La tensión entre EE.UU. y Rusia en torno a Siria siguió aumentando ayer en la ONU, donde las dos potencias intercambiaron acusaciones a la espera de que Washington decida si responde militarmente al supuesto uso de armas químicas.
"La Guerra Fría ha vuelto", lamentó el secretario general de Naciones Unidas, António Guterres, durante una nueva reunión del Consejo de Seguridad en la que, lejos de acercar posturas, las dos partes insistieron una vez más en sus tesis.
Rusia, que convocó la sesión ante las "amenazas" de EE.UU. a Siria, volvió a defender que el supuesto ataque químico del sábado 7 en Duma fue un montaje y que Washington y sus aliados quieren usarlo como pretexto para actuar contra las autoridades de Damasco.

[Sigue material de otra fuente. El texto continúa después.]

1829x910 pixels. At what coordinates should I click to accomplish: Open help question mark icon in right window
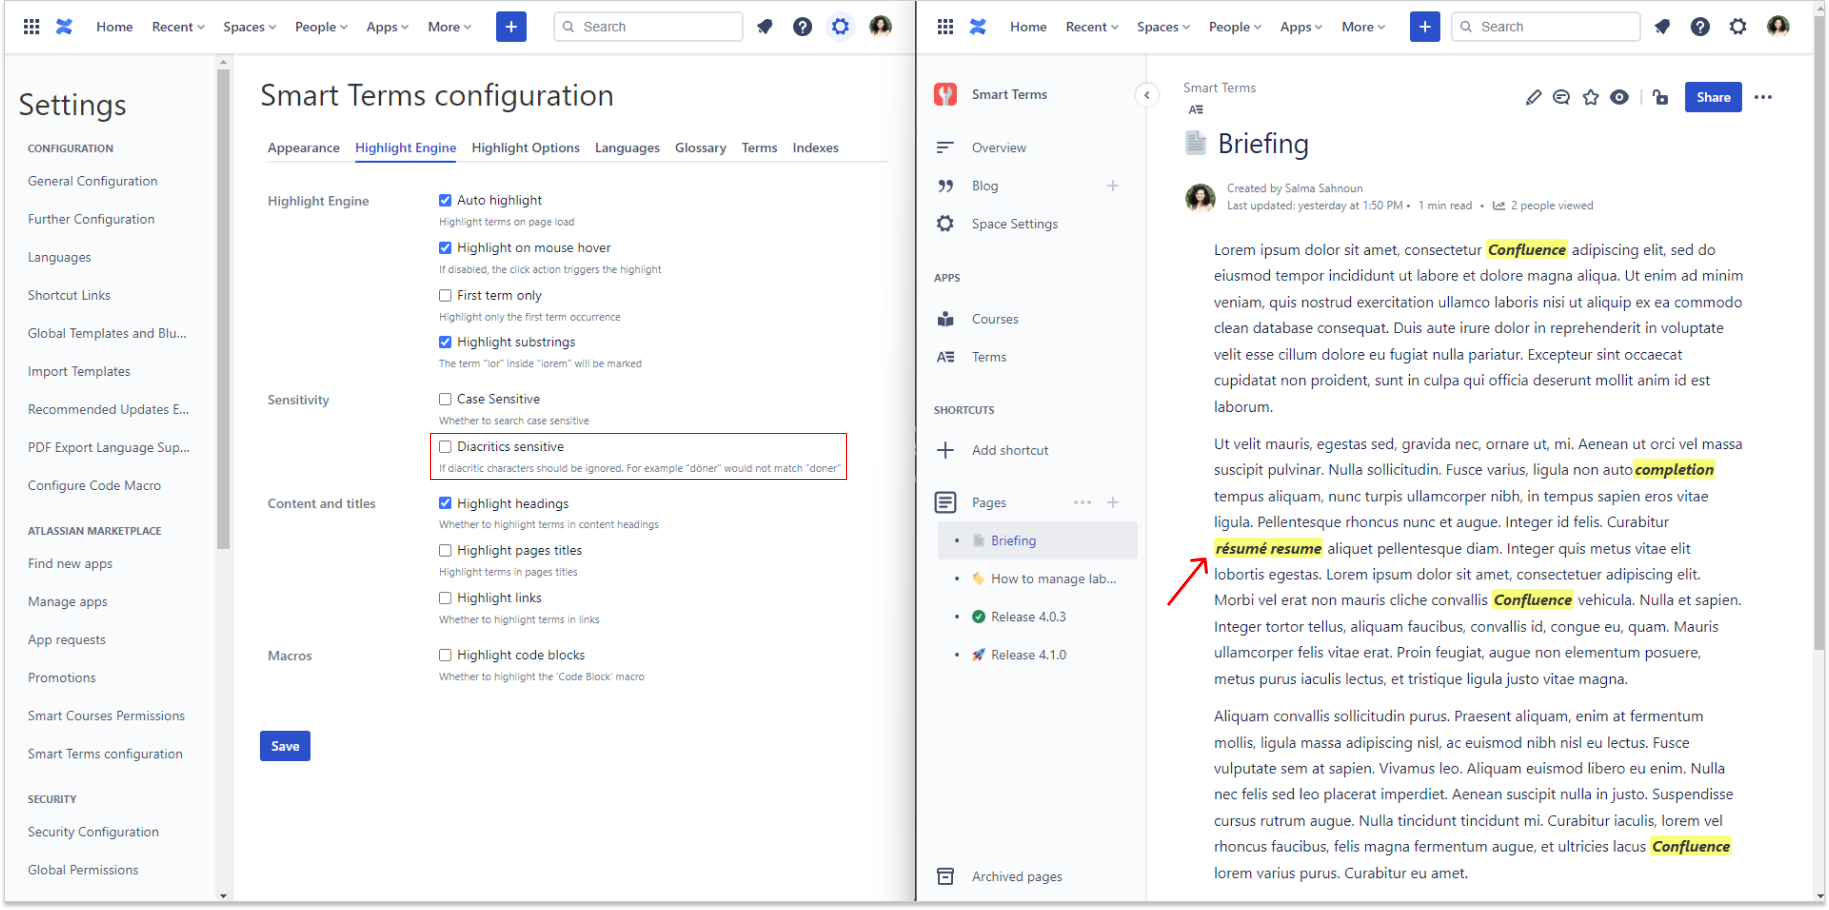[x=1699, y=27]
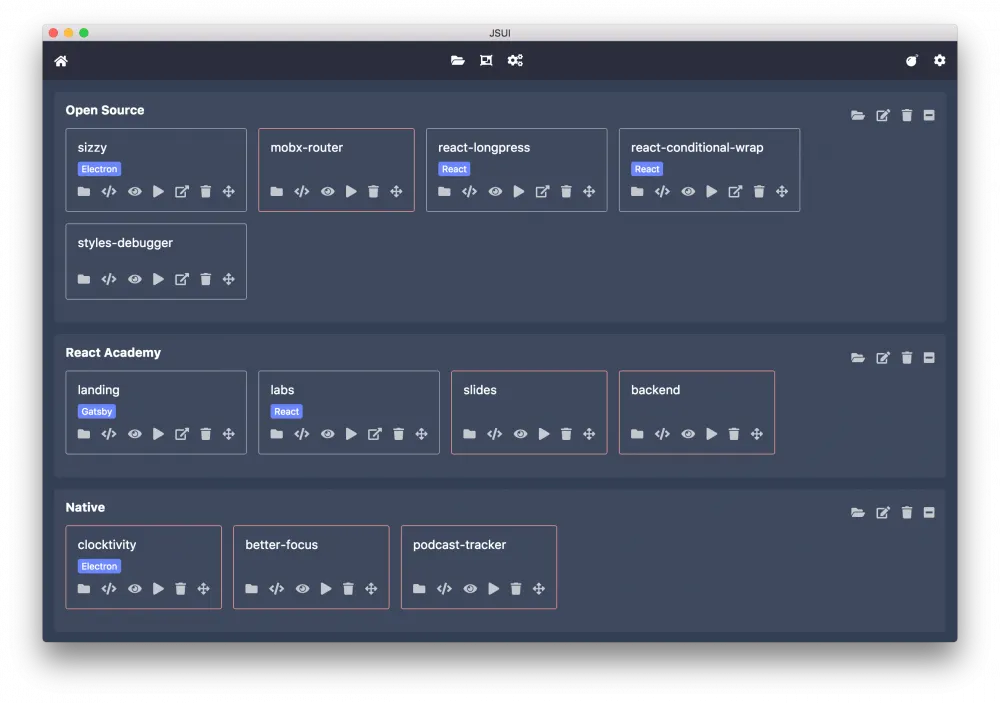Open the multi-gear generators icon in toolbar
This screenshot has width=1000, height=703.
tap(515, 61)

"Parece que Washington ha adoptado una política categórica para desencadenar una situación militar contra Siria. Esto no puede tolerarse", dijo el embajador ruso, Vasili Nebenzia.
Nebenzia dijo que EE.UU., con sus amenazas, está mostrando un comportamiento "no digno" de un miembro permanente del Consejo de Seguridad de la ONU.
"Rusia puede quejarse todo lo que quiera sobre noticias falsas, pero nadie se cree sus mentiras y sus cortinas de humo", le respondió la representante estadounidense, Nikki Haley.
La embajadora aseguró que su país tiene "prueba" de que el ataque existió y defendió que Rusia es también responsable de él, por no parar los pies al Gobierno de Bachar al Asad, al que Occidente culpa de lo ocurrido en Duma, donde murieron cerca de medio centenar de personas supuestamente por una sustancia tóxica.
Haley dijo que Rusia "no se ha detenido ante nada para defender los múltiples usos de armas químicas del régimen sirio", utilizando repetidamente su poder de veto para evitar medidas del Consejo de Seguridad.
"Se suponía que Rusia debía garantizar que Al Asad no usaba armas químicas y Rusia ha hecho lo contrario", recalcó.